# PROBLEM STATEMENT:
Swap "printer icon" for "printer button" in the data from the line with "Viewport: 1623px width, 565px height." to the line with "Action: (x=1371, y=226)", and give those lines back with nothing else changed. Leave the pictures out.

# MATERIALS PROVIDED:
────────────────────
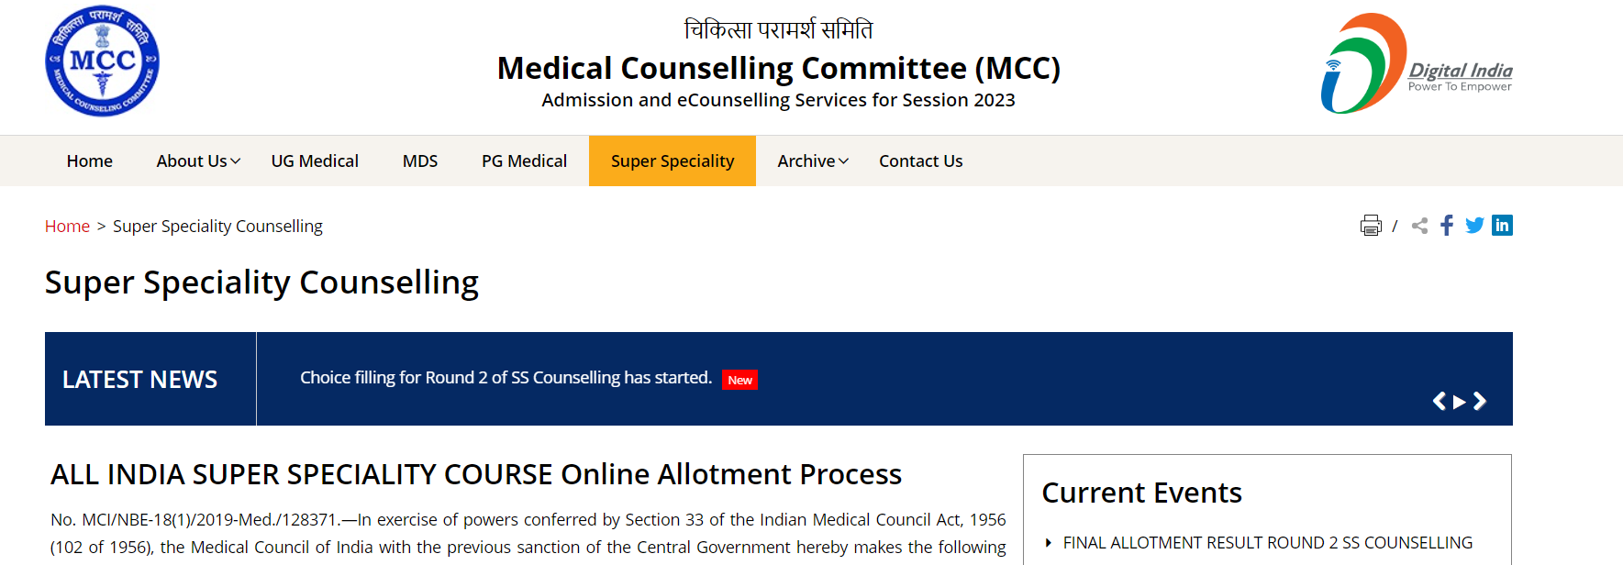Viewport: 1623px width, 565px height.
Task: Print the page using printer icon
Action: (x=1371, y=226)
────────────────────
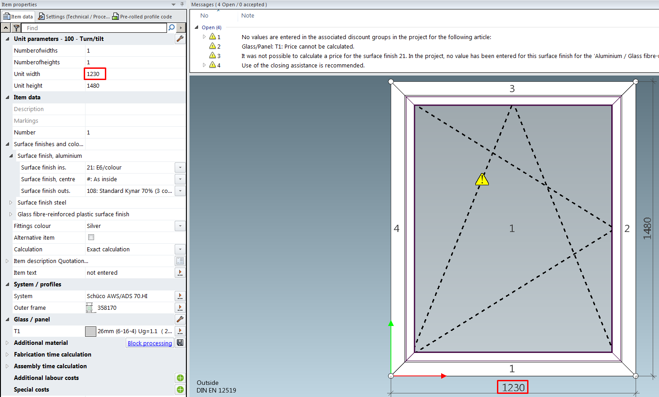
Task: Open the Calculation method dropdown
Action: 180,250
────────────────────
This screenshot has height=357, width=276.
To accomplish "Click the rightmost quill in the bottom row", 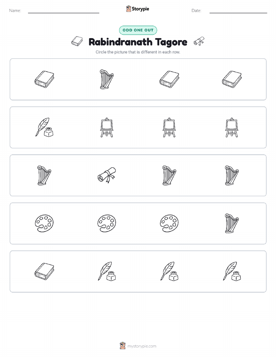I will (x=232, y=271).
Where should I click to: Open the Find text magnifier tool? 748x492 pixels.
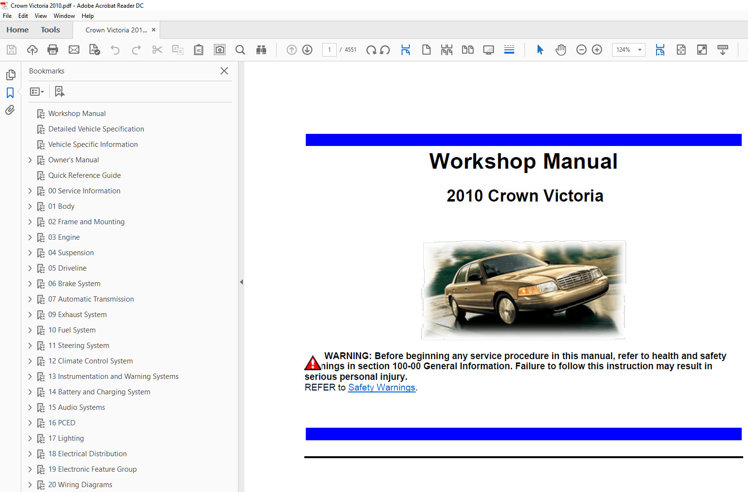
────────────────────
# ANSWER TO THIS TASK:
Viewport: 1623px width, 565px height.
Task: Print the page using printer button
Action: (x=1371, y=226)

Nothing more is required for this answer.